### Task
Every record shown below should be duplicated exactly.

━━━━━ Records for this task ━━━━━

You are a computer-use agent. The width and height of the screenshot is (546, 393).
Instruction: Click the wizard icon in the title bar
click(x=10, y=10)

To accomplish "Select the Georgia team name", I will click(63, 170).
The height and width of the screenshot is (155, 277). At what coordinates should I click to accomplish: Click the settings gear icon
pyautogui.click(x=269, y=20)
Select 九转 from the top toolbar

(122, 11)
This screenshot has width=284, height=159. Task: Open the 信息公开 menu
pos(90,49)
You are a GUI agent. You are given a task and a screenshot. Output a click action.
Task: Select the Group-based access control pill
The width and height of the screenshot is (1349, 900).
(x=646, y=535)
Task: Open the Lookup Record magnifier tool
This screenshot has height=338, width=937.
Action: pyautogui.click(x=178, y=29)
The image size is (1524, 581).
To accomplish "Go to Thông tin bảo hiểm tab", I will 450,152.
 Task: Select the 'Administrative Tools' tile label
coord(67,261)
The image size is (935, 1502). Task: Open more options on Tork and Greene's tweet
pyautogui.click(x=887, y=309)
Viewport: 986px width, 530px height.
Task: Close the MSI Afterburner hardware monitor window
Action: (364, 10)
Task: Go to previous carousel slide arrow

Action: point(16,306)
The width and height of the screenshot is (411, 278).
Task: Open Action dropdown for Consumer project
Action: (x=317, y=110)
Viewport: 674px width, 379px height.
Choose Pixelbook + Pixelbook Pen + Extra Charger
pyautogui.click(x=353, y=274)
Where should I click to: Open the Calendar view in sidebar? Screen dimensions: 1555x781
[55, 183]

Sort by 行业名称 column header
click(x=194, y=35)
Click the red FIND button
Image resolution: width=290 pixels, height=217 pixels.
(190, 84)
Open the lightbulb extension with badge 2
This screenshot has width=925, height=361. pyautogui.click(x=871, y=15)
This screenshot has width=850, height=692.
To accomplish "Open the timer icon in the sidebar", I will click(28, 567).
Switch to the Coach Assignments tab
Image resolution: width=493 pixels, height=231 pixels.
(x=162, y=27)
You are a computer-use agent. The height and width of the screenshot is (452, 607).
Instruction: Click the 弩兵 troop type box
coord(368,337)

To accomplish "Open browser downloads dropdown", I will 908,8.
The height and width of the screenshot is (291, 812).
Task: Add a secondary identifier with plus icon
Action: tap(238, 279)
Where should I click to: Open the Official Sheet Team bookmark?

━━━━━

### The answer
You are a computer-use agent. The width and height of the screenshot is (546, 393).
Instruction: Click the wizard icon in the title bar
click(x=10, y=10)

To accomplish "Select the Georgia team name", I will click(63, 170).
The height and width of the screenshot is (155, 277). At what coordinates should I click to accomplish: Click the settings gear icon
pyautogui.click(x=269, y=20)
Select 九转 from the top toolbar

(122, 11)
This screenshot has width=284, height=159. Task: Open the 信息公开 menu
pos(90,49)
You are a GUI agent. You are given a task and a screenshot. Output a click action.
Task: Select the Group-based access control pill
The width and height of the screenshot is (1349, 900).
(x=646, y=535)
Task: Open the Lookup Record magnifier tool
This screenshot has height=338, width=937.
Action: pyautogui.click(x=178, y=29)
The image size is (1524, 581).
To accomplish "Go to Thông tin bảo hiểm tab", I will 450,152.
 Task: Select the 'Administrative Tools' tile label
coord(67,261)
The image size is (935, 1502). Task: Open more options on Tork and Greene's tweet
pyautogui.click(x=887, y=309)
Viewport: 986px width, 530px height.
Task: Close the MSI Afterburner hardware monitor window
Action: (364, 10)
Task: Go to previous carousel slide arrow

Action: point(16,306)
The width and height of the screenshot is (411, 278).
Task: Open Action dropdown for Consumer project
Action: (x=317, y=110)
Viewport: 674px width, 379px height.
Choose Pixelbook + Pixelbook Pen + Extra Charger
pyautogui.click(x=353, y=274)
Where should I click to: Open the Calendar view in sidebar? Screen dimensions: 1555x781
[55, 183]

Sort by 行业名称 column header
click(x=194, y=35)
Click the red FIND button
Image resolution: width=290 pixels, height=217 pixels.
(190, 84)
Open the lightbulb extension with badge 2
This screenshot has width=925, height=361. pyautogui.click(x=871, y=15)
This screenshot has width=850, height=692.
To accomplish "Open the timer icon in the sidebar", I will click(28, 567).
Switch to the Coach Assignments tab
Image resolution: width=493 pixels, height=231 pixels.
(x=162, y=27)
You are a computer-use agent. The height and width of the screenshot is (452, 607).
Instruction: Click the 弩兵 troop type box
coord(368,337)

To accomplish "Open browser downloads dropdown", I will 908,8.
The height and width of the screenshot is (291, 812).
Task: Add a secondary identifier with plus icon
Action: tap(238, 279)
Where should I click to: Open the Official Sheet Team bookmark?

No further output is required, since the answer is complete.